On giovedì 29 marzo 2007, Jeff Dike wrote:
> On Thu, Mar 29, 2007 at 02:36:43AM +0200, Blaisorblade wrote:
> > > Sometimes you need to. I'd probably just remove the do_ubd check and
> > > always recall the request function when handling completions, it's
> > > easier and safe.
>
> If I'm understanding this correctly, this is what happens now.  There
> is still the flag check and return if the queue is being run, but I
> don't see the advantage of removing that.
>
> > Anyway, the main speedups to do on the UBD driver are:
> > * implement write barriers (so much less fsync) - this is performance
> > killer n.1
>
> You mean preventing the upper layers from calling fsync?

No. Since we don't know when the upper layers (including the journaling layer) 
wants to fsync, we call it everytime. But they pass this information. Chris 
Lightfoot implemented write barriers just before the API was changed, 
together with much of the other stuff I'm talking about.

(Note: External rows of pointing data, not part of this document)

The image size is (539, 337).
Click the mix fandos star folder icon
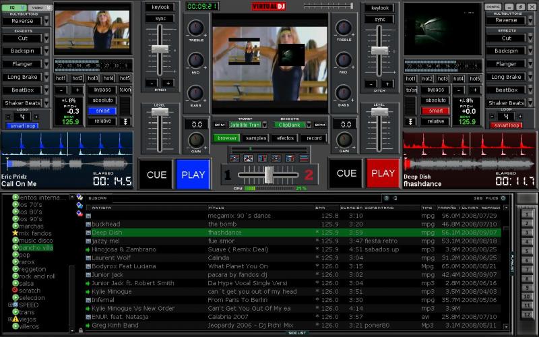tap(15, 233)
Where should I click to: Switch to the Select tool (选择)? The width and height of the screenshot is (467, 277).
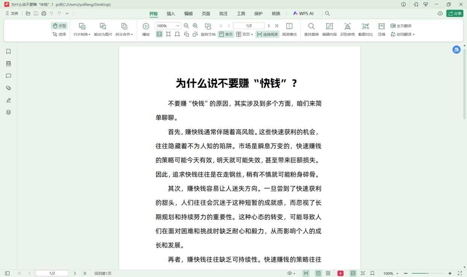click(x=59, y=34)
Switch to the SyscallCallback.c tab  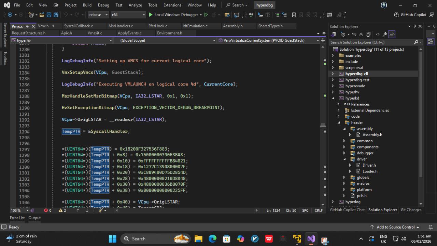tap(78, 26)
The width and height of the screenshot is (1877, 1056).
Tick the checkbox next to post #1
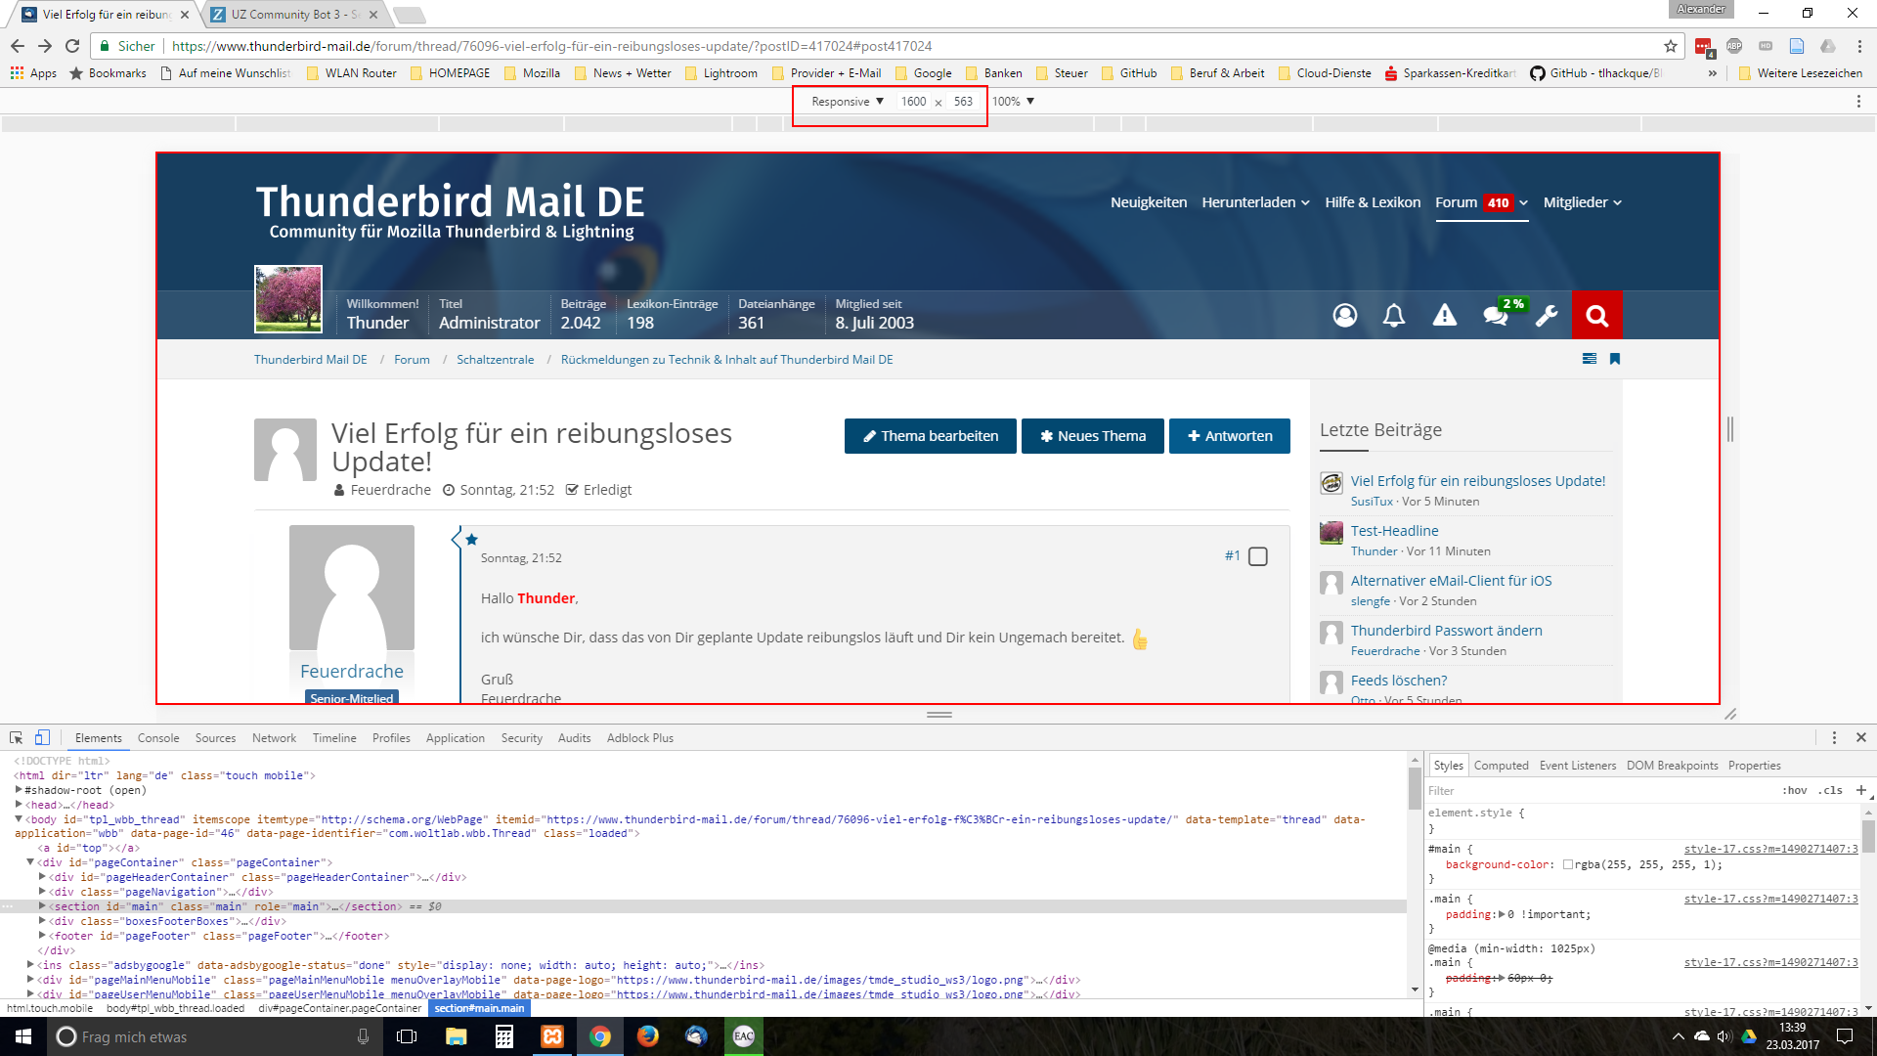coord(1258,556)
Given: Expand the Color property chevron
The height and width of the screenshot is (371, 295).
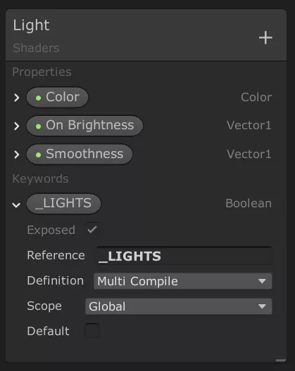Looking at the screenshot, I should [x=16, y=98].
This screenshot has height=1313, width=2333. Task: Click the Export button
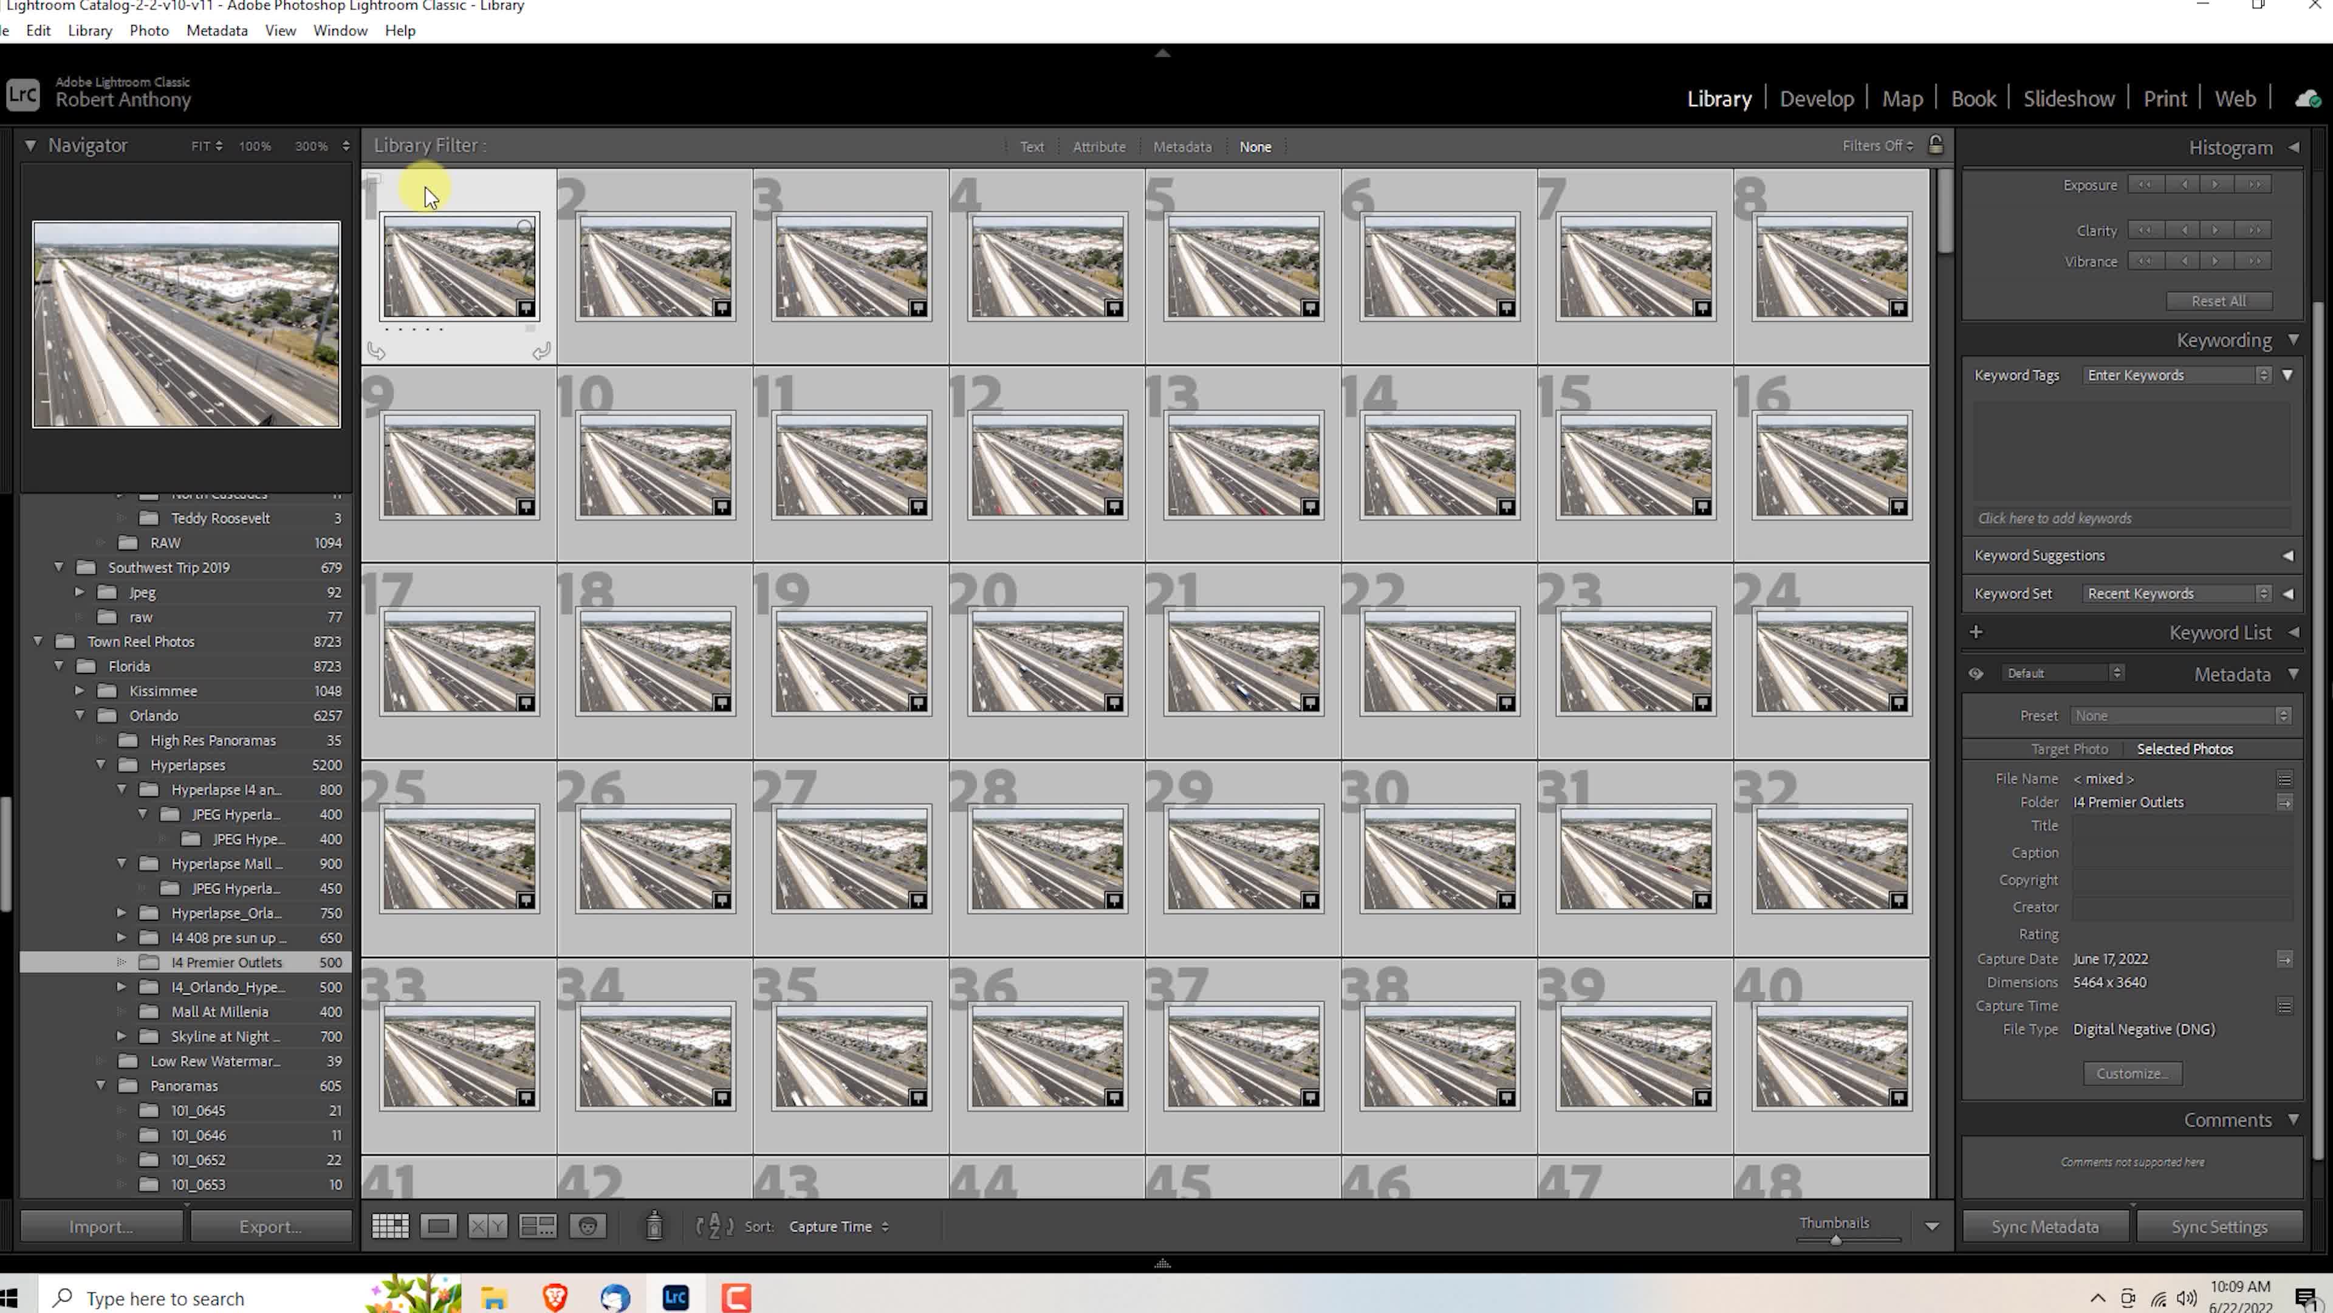[x=270, y=1226]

It's impressive to check his original mail - the scenario with create a 32M 
file + delete it, where delete takes a minute on vanilla and 1 second on his 
patched code. I've downloaded the patch for future reference, even if I don't 
know when I'll have time to look at it.

> > * possibly to use the new 2.6 request layout with scatter/gather I/O, and
> > vectorized I/O on the host
>
> Yeah, this is something I've thought about on occassion but never
> done.
>
> > * while at vectorizing I/O using async I/O
>
> I have that, but haven't merged it since I see no performance benefit
> for some reason.
>
> > * to avoid passing requests on pipes (n.2) - on fast disk I/O becomes
> > cpu-bound.
>
> Right - I cooked up a scheme a while ago that had the requests on a
> list, being removed from one end and added to the other, with some
> minimal number of bytes going across the pipe to ensure a wakeup if
> the other side was possibly asleep.  But I never implemented it.
>
> > * using futexes instead of pipes for synchronization (required for
> > previous one).
>
> Yup - for this, we either need to test the host for futuxes and use
> pipes as a fallback or give up on 2.4 as the host.
>
> > I forgot one thing: remember ubd=mmap? Something like that could have
> > been done using MAP_PRIVATE, so that write had still to be called
> > explicitly but unchanged data was shared with the host.
> >
> > Once a page gets dirty but is then cleaned, sharing it back is
> > difficult - but even without that good savings could be
> > achievable. That's to explore for the very future though.
>
> Interesting idea.  That does avoid the formerly fatal mmap problem.
> If you unmap it, the private copy goes away because it lost its last
> reference, and if you map it again, you get the shared version.
>
> That's a lot of mapping and unmapping though.  I wonder if just
> calling mmap would cause the COWed page to be dropped...
>
> 				Jeff



-- 
Inform me of my mistakes, so I can add them to my list!